Segment Start: Source material
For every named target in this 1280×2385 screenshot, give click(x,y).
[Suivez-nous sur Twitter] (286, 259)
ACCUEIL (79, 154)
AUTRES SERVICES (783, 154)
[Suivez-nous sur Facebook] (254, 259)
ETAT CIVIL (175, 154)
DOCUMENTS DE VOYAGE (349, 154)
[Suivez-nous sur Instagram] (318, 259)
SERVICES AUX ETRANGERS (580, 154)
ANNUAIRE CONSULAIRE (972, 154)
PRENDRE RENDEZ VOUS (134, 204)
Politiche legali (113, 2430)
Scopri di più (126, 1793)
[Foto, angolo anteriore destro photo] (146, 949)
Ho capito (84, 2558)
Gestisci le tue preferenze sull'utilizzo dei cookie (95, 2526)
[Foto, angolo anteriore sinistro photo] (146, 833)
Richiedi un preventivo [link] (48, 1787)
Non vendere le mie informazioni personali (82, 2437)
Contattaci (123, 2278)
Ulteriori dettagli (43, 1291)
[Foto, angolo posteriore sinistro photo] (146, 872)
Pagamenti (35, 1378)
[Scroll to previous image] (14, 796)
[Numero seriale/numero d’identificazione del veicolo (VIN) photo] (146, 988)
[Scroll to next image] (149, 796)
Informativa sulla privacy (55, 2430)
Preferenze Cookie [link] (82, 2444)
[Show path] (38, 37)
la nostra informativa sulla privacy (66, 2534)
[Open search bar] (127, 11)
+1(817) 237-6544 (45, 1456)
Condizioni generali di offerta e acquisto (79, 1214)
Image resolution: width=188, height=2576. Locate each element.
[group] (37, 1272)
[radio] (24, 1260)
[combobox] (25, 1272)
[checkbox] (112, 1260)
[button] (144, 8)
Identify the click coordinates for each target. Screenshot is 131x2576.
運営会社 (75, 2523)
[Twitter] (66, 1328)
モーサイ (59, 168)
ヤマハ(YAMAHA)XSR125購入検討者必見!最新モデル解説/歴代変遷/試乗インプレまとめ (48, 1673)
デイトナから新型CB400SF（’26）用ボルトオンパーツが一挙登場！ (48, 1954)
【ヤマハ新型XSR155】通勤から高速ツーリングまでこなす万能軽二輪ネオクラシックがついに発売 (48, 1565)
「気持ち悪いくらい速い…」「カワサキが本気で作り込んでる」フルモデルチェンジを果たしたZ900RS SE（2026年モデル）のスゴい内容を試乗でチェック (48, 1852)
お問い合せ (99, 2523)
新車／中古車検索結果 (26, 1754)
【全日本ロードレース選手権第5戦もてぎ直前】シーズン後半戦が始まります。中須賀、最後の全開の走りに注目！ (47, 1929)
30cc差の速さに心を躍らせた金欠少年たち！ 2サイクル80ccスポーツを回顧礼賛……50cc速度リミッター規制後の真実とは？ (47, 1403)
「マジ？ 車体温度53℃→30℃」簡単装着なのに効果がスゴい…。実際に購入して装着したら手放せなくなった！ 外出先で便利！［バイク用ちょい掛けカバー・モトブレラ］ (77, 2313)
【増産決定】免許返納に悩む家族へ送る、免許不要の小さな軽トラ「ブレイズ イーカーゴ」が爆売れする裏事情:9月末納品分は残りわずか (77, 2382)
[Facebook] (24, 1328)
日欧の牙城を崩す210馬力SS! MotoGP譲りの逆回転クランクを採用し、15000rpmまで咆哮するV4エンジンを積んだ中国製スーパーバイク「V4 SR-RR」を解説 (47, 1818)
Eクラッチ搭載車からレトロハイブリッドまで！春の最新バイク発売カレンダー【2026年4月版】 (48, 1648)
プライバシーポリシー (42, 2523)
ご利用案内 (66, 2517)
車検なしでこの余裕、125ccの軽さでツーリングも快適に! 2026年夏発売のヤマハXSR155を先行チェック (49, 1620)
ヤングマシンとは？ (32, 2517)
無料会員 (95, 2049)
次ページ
Segment End: Source material
**How to complete this task**
Extract the entries above verbatim.

**Output for this task**
For every named target in this 1280×2385 screenshot, give click(x,y).
[Suivez-nous sur Twitter] (286, 259)
ACCUEIL (79, 154)
AUTRES SERVICES (783, 154)
[Suivez-nous sur Facebook] (254, 259)
ETAT CIVIL (175, 154)
DOCUMENTS DE VOYAGE (349, 154)
[Suivez-nous sur Instagram] (318, 259)
SERVICES AUX ETRANGERS (580, 154)
ANNUAIRE CONSULAIRE (972, 154)
PRENDRE RENDEZ VOUS (134, 204)
Politiche legali (113, 2430)
Scopri di più (126, 1793)
[Foto, angolo anteriore destro photo] (146, 949)
Ho capito (84, 2558)
Gestisci le tue preferenze sull'utilizzo dei cookie (95, 2526)
[Foto, angolo anteriore sinistro photo] (146, 833)
Richiedi un preventivo [link] (48, 1787)
Non vendere le mie informazioni personali (82, 2437)
Contattaci (123, 2278)
Ulteriori dettagli (43, 1291)
[Foto, angolo posteriore sinistro photo] (146, 872)
Pagamenti (35, 1378)
[Scroll to previous image] (14, 796)
[Numero seriale/numero d’identificazione del veicolo (VIN) photo] (146, 988)
[Scroll to next image] (149, 796)
Informativa sulla privacy (55, 2430)
Preferenze Cookie [link] (82, 2444)
[Show path] (38, 37)
la nostra informativa sulla privacy (66, 2534)
[Open search bar] (127, 11)
+1(817) 237-6544 (45, 1456)
Condizioni generali di offerta e acquisto (79, 1214)
Image resolution: width=188, height=2576. Locate each element.
[group] (37, 1272)
[radio] (24, 1260)
[combobox] (25, 1272)
[checkbox] (112, 1260)
[button] (144, 8)
Identify the click coordinates for each target. Screenshot is 131x2576.
運営会社 (75, 2523)
[Twitter] (66, 1328)
モーサイ (59, 168)
ヤマハ(YAMAHA)XSR125購入検討者必見!最新モデル解説/歴代変遷/試乗インプレまとめ (48, 1673)
デイトナから新型CB400SF（’26）用ボルトオンパーツが一挙登場！ (48, 1954)
【ヤマハ新型XSR155】通勤から高速ツーリングまでこなす万能軽二輪ネオクラシックがついに発売 (48, 1565)
「気持ち悪いくらい速い…」「カワサキが本気で作り込んでる」フルモデルチェンジを果たしたZ900RS SE（2026年モデル）のスゴい内容を試乗でチェック (48, 1852)
お問い合せ (99, 2523)
新車／中古車検索結果 (26, 1754)
【全日本ロードレース選手権第5戦もてぎ直前】シーズン後半戦が始まります。中須賀、最後の全開の走りに注目！ (47, 1929)
30cc差の速さに心を躍らせた金欠少年たち！ 2サイクル80ccスポーツを回顧礼賛……50cc速度リミッター規制後の真実とは？ (47, 1403)
「マジ？ 車体温度53℃→30℃」簡単装着なのに効果がスゴい…。実際に購入して装着したら手放せなくなった！ 外出先で便利！［バイク用ちょい掛けカバー・モトブレラ］ (77, 2313)
【増産決定】免許返納に悩む家族へ送る、免許不要の小さな軽トラ「ブレイズ イーカーゴ」が爆売れする裏事情:9月末納品分は残りわずか (77, 2382)
[Facebook] (24, 1328)
日欧の牙城を崩す210馬力SS! MotoGP譲りの逆回転クランクを採用し、15000rpmまで咆哮するV4エンジンを積んだ中国製スーパーバイク「V4 SR-RR」を解説 (47, 1818)
Eクラッチ搭載車からレトロハイブリッドまで！春の最新バイク発売カレンダー【2026年4月版】 (48, 1648)
プライバシーポリシー (42, 2523)
ご利用案内 (66, 2517)
車検なしでこの余裕、125ccの軽さでツーリングも快適に! 2026年夏発売のヤマハXSR155を先行チェック (49, 1620)
ヤングマシンとは？ (32, 2517)
無料会員 (95, 2049)
次ページ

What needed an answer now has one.